------ Material shown

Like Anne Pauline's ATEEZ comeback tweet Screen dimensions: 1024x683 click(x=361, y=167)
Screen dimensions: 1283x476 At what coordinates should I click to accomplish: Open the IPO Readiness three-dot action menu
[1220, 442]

------------
------ Material shown

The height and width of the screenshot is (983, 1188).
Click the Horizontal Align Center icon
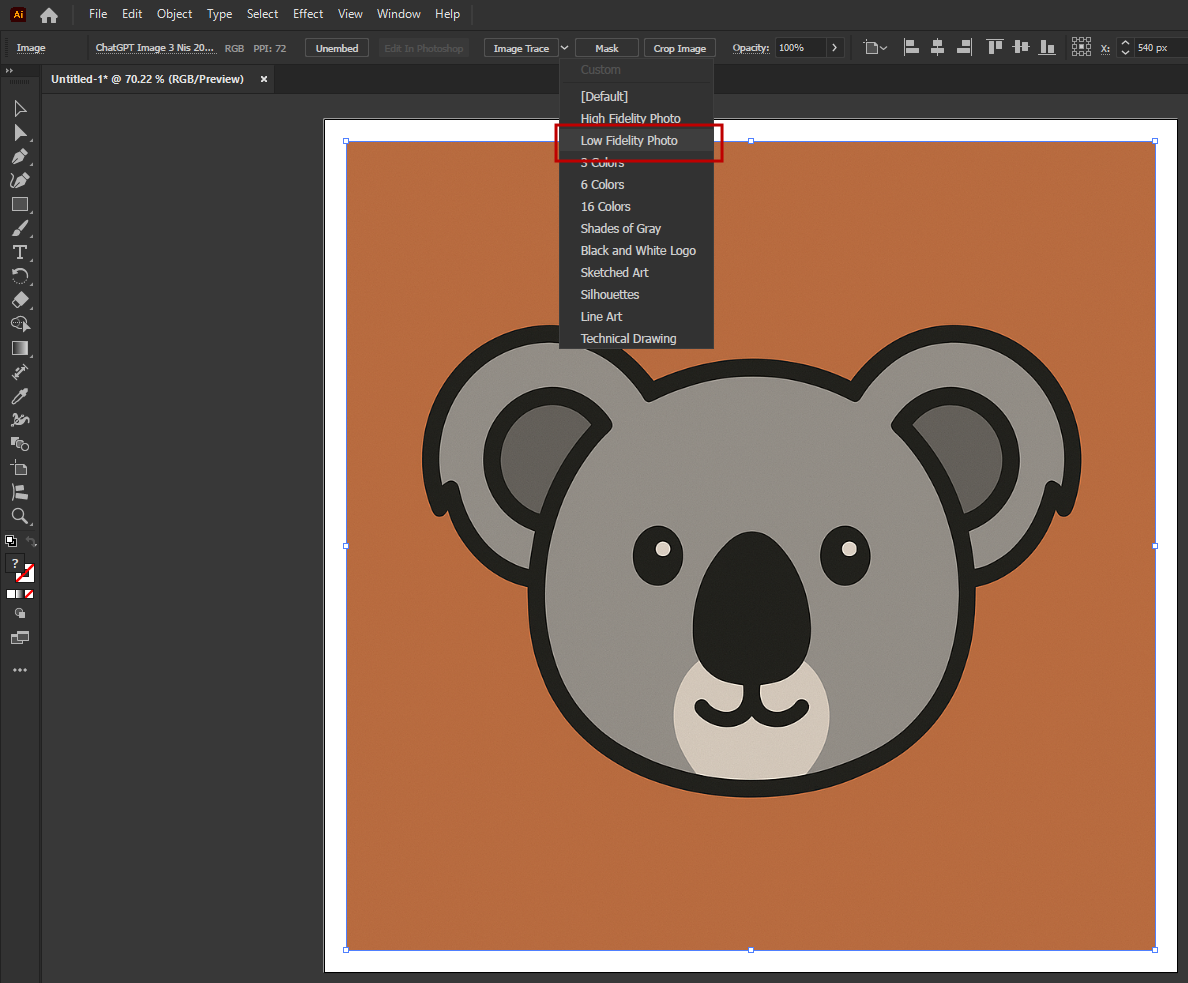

------------
------ Material shown

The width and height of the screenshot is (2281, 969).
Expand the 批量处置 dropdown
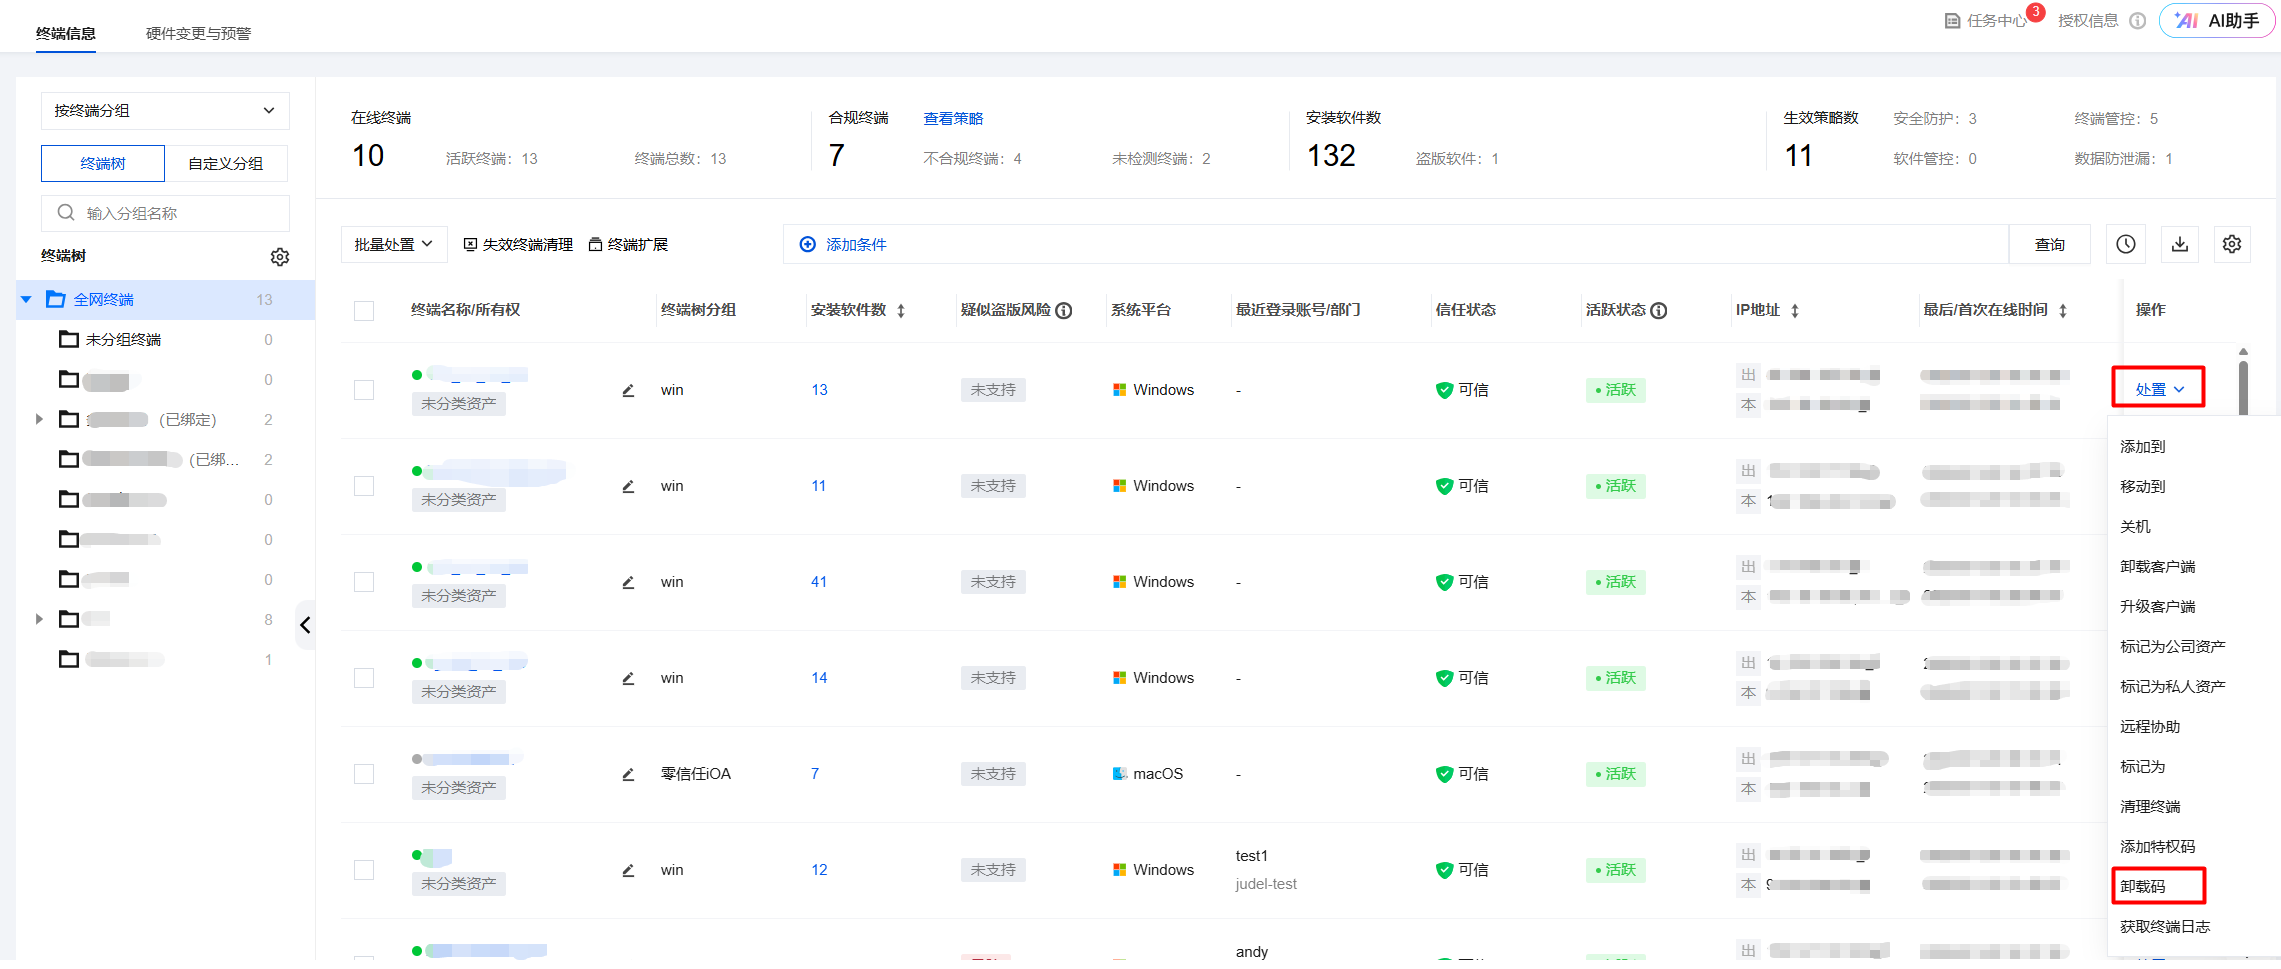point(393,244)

------------

● Your objective: Gather and copy every line of the data in which the string "width" is found.

● Your response:
The height and width of the screenshot is (983, 1188).
The width and height of the screenshot is (2281, 969).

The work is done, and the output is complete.